• _Your task_
Copy out the line that contains "The height and width of the screenshot is (652, 1242)." and the lines after it through the final one in the entries below, exactly, with no other lines.

• _Task inputs_
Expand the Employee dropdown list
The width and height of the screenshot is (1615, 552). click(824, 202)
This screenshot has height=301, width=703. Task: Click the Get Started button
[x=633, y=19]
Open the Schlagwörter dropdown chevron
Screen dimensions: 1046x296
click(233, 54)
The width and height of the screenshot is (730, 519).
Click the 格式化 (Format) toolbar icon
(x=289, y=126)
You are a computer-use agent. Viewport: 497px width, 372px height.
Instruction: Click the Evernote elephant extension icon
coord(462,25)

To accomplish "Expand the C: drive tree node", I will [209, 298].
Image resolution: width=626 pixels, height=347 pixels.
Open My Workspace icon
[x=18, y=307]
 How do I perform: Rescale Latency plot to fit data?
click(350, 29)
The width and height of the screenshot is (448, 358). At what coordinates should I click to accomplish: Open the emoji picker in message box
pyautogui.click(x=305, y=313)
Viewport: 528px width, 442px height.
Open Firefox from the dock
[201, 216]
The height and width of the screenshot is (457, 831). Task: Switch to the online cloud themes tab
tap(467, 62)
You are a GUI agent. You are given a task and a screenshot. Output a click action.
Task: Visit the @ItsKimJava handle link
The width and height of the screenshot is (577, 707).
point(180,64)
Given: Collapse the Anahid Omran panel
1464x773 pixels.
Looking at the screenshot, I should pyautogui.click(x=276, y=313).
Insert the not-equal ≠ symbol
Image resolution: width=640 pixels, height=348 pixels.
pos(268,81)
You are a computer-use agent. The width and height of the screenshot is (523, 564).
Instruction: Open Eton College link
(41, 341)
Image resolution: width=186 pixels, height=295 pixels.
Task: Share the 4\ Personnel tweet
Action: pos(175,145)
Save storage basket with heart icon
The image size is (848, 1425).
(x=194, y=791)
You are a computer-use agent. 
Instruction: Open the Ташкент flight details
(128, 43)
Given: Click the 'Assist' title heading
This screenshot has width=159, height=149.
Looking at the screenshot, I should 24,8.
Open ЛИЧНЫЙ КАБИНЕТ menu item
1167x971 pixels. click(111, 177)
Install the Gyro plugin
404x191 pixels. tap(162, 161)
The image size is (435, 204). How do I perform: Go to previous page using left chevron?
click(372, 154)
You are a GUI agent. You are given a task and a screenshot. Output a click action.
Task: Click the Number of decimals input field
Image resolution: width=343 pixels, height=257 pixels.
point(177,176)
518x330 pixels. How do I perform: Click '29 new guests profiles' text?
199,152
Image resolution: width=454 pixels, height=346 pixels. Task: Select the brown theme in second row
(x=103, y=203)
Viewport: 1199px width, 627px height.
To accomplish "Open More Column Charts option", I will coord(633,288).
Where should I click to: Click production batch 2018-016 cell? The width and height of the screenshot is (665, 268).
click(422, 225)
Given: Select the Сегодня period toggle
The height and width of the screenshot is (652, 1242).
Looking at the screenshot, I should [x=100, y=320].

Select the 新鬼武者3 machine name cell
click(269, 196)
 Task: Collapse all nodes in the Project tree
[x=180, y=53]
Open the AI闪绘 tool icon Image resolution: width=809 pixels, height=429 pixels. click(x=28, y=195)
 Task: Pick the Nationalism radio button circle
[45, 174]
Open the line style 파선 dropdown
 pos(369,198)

• _Exercise output_
The height and width of the screenshot is (652, 1242).
Looking at the screenshot, I should [x=100, y=320].

Select the 新鬼武者3 machine name cell
click(269, 196)
 Task: Collapse all nodes in the Project tree
[x=180, y=53]
Open the AI闪绘 tool icon Image resolution: width=809 pixels, height=429 pixels. click(x=28, y=195)
 Task: Pick the Nationalism radio button circle
[45, 174]
Open the line style 파선 dropdown
 pos(369,198)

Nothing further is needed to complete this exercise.